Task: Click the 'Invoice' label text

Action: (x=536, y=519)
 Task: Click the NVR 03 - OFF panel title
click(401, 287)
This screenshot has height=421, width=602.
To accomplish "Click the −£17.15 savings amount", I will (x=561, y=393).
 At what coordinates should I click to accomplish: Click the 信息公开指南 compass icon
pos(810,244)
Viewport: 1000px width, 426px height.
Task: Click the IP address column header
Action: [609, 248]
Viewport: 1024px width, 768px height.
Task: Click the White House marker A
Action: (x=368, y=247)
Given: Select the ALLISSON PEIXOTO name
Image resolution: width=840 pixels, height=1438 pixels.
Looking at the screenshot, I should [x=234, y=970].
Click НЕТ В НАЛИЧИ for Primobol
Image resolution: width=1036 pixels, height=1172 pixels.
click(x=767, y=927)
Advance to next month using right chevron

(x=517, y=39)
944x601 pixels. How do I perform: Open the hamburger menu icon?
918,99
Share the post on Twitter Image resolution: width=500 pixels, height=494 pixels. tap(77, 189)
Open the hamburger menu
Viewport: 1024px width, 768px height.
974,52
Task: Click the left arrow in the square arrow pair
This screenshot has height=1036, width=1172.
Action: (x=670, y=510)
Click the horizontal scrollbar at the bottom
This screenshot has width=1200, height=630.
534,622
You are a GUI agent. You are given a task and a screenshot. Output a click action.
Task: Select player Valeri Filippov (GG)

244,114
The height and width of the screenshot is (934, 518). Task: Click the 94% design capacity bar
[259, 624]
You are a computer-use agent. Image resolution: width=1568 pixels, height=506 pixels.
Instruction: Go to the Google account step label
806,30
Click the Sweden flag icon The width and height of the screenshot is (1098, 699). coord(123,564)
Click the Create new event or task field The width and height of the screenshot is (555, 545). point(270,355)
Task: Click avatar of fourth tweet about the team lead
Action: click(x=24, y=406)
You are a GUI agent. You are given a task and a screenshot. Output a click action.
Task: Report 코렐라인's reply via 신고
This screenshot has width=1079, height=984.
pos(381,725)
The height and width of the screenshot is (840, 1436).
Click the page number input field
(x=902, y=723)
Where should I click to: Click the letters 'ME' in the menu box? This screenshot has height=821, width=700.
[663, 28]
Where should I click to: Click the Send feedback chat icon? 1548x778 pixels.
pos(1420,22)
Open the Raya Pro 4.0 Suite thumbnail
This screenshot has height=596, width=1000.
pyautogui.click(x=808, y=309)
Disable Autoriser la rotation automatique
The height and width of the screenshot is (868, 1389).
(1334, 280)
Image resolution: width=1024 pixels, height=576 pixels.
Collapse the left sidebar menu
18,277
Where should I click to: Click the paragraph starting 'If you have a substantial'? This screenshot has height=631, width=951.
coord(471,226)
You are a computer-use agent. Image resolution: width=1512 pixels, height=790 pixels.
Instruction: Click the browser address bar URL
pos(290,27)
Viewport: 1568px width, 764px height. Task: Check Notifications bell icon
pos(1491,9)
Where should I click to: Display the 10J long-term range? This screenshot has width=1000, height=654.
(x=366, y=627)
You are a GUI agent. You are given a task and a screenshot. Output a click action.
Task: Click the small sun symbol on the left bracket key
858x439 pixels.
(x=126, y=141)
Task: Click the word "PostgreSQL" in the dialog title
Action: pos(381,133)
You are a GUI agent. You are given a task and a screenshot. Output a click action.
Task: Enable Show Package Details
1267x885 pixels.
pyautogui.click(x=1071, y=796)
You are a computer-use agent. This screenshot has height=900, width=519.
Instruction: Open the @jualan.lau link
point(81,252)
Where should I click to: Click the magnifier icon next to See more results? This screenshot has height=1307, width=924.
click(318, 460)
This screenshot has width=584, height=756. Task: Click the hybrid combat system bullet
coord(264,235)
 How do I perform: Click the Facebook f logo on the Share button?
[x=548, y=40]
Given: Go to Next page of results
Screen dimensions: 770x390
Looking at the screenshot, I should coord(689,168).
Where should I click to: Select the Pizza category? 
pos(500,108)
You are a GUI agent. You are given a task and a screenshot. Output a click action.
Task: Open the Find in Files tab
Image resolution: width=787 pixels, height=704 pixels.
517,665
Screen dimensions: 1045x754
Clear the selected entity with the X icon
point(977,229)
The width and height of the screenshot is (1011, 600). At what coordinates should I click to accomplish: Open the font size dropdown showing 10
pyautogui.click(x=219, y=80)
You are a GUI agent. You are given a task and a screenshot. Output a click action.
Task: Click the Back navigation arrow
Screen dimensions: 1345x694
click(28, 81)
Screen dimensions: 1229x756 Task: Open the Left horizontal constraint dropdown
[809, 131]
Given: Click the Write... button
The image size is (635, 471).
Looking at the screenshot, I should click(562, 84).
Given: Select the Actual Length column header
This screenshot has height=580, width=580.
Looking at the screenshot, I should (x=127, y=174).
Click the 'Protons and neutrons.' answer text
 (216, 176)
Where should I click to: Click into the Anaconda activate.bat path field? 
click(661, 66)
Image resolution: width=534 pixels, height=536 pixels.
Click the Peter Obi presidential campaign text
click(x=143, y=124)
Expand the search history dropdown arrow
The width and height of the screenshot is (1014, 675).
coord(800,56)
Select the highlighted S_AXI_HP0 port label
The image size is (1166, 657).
****
PROBLEM REQUIREMENTS — If a line in the entries includes the word "computer", copy that line out.

SOLUTION FOR THIS TASK —
You are a computer-use agent. Image resolution: width=1568 pixels, height=506 pixels.
You are a computer-use agent. Image resolution: width=1512 pixels, height=790 pixels.
You are a computer-use agent. This screenshot has height=900, width=519.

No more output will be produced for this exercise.